> _Information provided_
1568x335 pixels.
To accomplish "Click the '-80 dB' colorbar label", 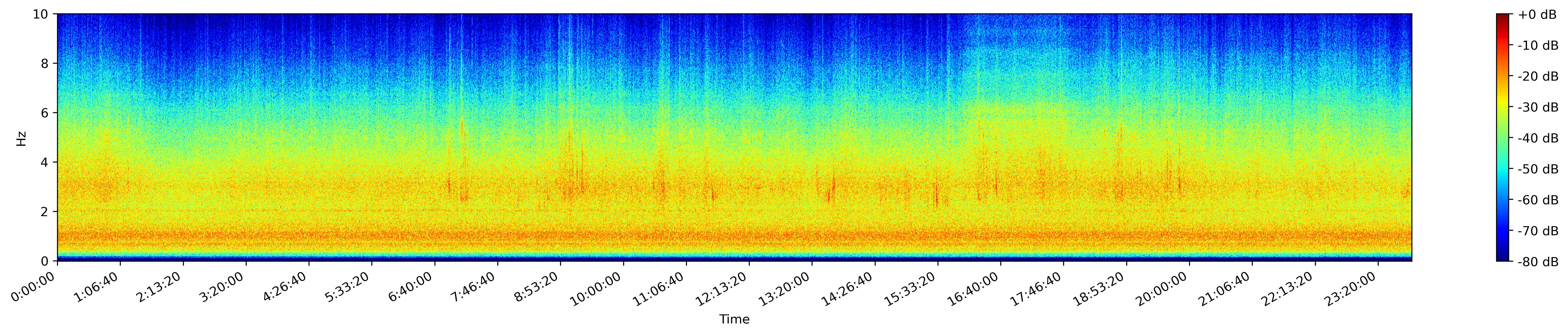I will [x=1538, y=262].
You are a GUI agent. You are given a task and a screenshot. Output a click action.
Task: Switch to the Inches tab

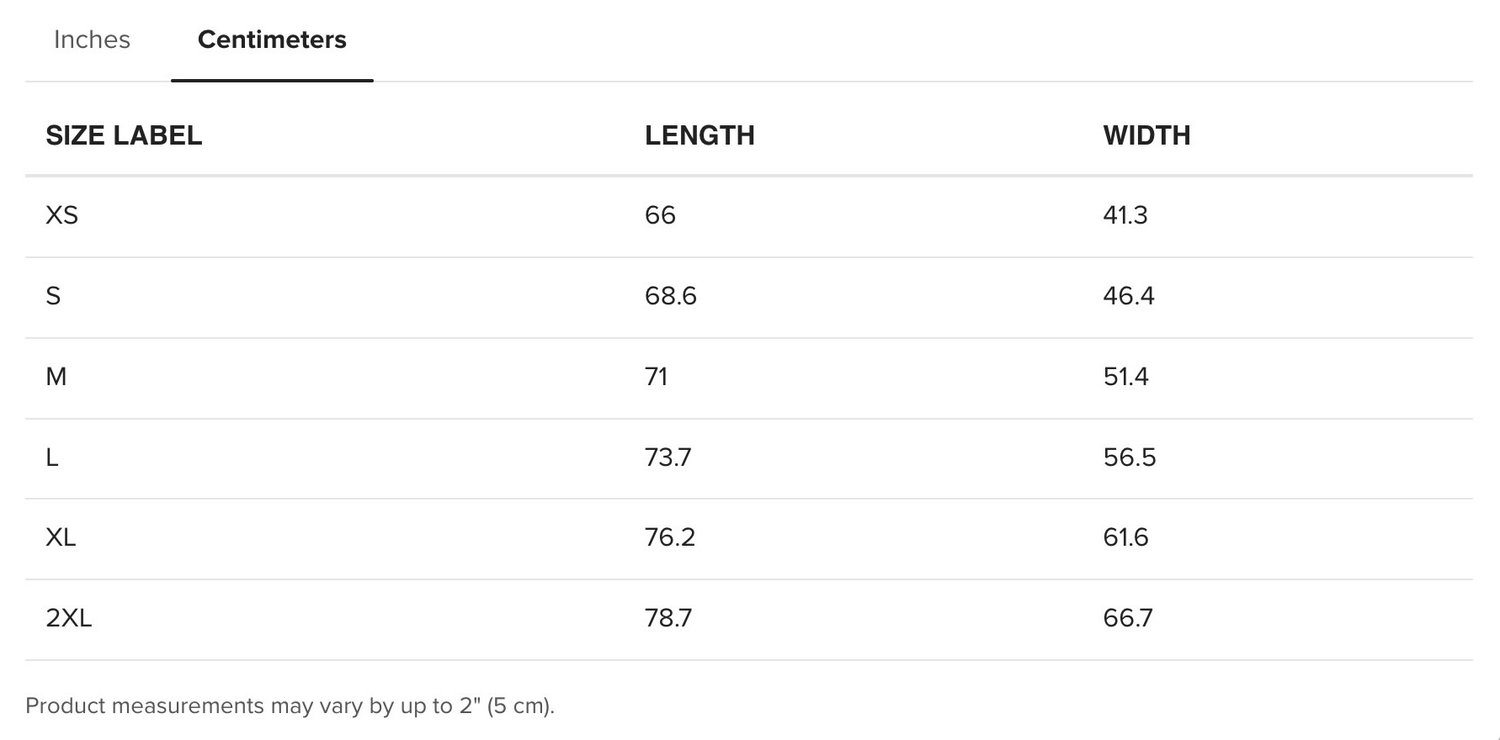pyautogui.click(x=92, y=40)
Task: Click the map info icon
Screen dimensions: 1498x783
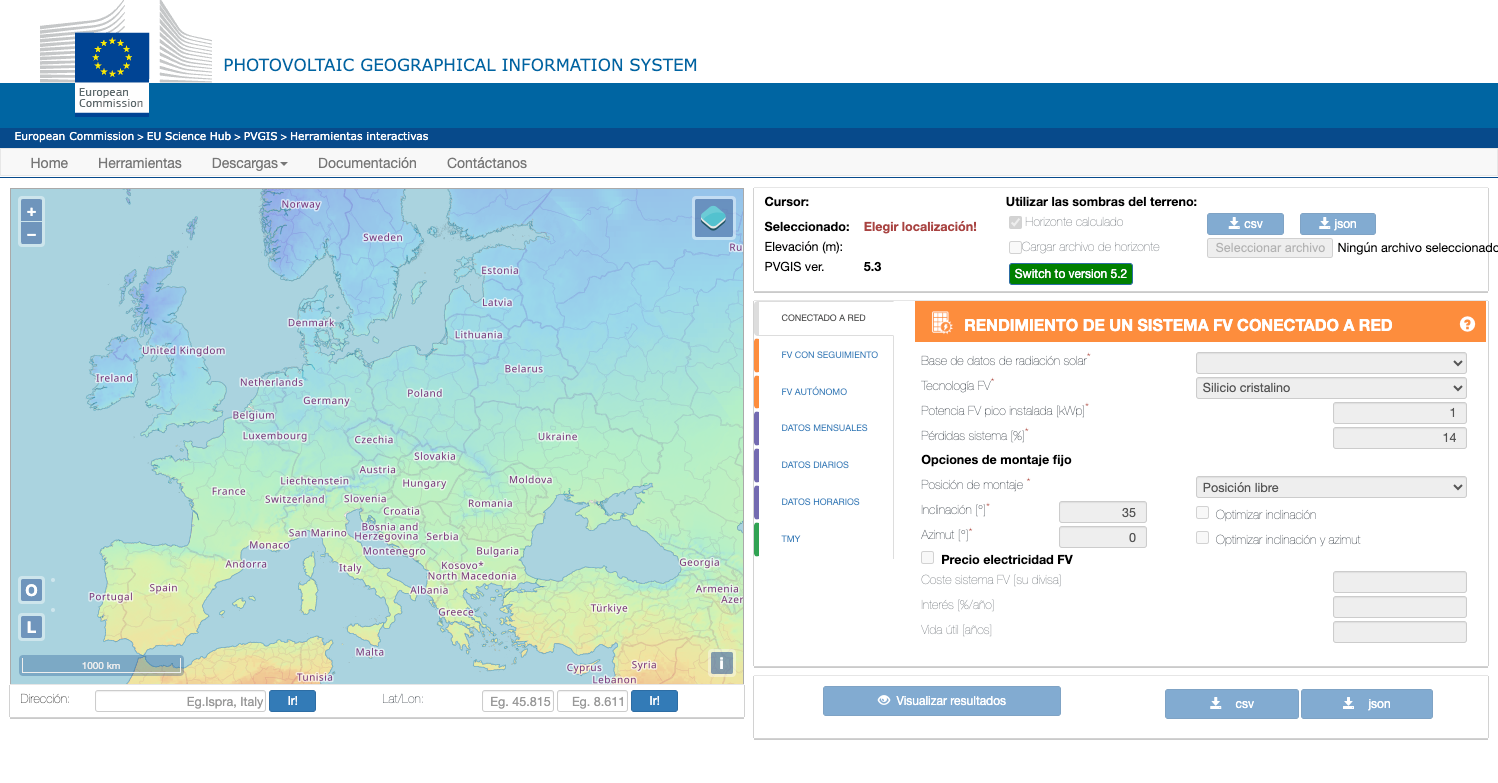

> _The task_
Write out again the part of the material that opens with the line containing "You are a GUI" and closes at the end of the material, leaving the pictures out of your answer.

> _Finished task_
You are a GUI agent. You are given a task and a screenshot. Output a click action.
Task: Switch to the Inches tab

pyautogui.click(x=92, y=40)
Task: Click the map info icon
Screen dimensions: 1498x783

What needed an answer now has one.